THE GARDEN OF BLUE ROSES

by Michael Barsa

Pub Date: April 17th, 2018
ISBN: 978-1-63023-061-6
Publisher: Underland Press

Living with his sister, Klara, in the aftermath of their parents' deaths in a car accident, Milo Crane becomes fixated on the connection between Klara and Henri, an odd gardener who seems plucked from one of Milo's famous father's gruesome horror novels.

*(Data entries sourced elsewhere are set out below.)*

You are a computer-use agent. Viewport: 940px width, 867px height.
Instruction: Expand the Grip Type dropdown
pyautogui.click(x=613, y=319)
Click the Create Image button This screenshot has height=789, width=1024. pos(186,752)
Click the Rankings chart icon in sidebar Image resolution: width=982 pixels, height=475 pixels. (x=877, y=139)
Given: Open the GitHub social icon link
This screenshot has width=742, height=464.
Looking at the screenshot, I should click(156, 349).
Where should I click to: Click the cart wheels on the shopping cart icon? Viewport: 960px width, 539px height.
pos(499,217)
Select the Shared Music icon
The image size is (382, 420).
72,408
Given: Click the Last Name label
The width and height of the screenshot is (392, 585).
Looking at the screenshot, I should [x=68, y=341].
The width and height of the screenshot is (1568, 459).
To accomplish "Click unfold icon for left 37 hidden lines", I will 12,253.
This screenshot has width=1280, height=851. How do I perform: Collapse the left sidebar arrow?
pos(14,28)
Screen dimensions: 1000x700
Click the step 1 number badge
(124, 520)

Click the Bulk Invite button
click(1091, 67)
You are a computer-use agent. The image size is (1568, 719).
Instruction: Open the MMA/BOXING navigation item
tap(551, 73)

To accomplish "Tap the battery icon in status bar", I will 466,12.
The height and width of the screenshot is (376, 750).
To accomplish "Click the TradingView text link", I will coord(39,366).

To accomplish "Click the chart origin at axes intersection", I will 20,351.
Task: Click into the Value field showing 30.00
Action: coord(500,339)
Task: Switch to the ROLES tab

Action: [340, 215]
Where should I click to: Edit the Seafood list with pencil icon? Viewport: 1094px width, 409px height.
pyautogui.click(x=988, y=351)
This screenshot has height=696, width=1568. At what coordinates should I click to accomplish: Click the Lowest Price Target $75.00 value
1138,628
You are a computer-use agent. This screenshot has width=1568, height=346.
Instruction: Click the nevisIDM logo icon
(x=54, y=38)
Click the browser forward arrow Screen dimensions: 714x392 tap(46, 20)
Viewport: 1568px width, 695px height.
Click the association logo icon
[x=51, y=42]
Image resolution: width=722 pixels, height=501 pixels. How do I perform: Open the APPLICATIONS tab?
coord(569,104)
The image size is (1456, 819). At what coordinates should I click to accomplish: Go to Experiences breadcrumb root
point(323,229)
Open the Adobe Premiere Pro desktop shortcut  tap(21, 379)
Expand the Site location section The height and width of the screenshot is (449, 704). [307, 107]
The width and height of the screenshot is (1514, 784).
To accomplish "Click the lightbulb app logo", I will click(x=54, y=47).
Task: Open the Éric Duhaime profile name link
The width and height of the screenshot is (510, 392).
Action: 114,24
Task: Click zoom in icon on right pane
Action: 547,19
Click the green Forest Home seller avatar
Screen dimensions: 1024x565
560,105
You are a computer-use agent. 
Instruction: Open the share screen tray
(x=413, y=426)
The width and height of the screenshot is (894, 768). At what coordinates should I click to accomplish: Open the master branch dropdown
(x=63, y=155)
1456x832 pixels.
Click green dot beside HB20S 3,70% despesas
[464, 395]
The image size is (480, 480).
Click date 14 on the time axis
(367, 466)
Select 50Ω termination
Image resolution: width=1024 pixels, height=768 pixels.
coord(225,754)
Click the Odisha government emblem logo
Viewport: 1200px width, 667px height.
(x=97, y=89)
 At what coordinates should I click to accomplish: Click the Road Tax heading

Milo, who narrates the book, is obsessed with details. He spends much of his time building model Greek warships and shipmen. He was happy when Klara returned to their New England home following a brief failed marriage—never mind the profound state of sadness she was in. But her relationship with Henri, a supposed devotee of their father (who wrote novels such as Fair Weather Fiends in rhyming couplets, samples of which run through the novel), and the secrets she shares with the gardener drive Milo into a feverish state of distraction. Paranoia mixes with fact as discoveries Henri makes, including a trove of letters, upend accepted truths about the past. The story unfolds in a kind of hothouse atmosphere until actual events and made-up ones intertwine. None of the characters are to be trusted, least of all Milo (especially since he finds nothing funny about Some Like It Hot). At its best, the book bewitches even as it creates unease. There's an odd formality to the language, possibly a reflection of Barsa's being raised in a German household and not speaking English until he attended school. Fiction may be stranger than truth in some settings; in this one, truth keeps pace step for unsettling step.

With his first novel, the influences of which include the gothic visions of Hawthorne, the morally charged horror of Shirley Jackson, and the twisty storytelling of Italo Calvino, Barsa emerges as a unique voice in contemporary fiction.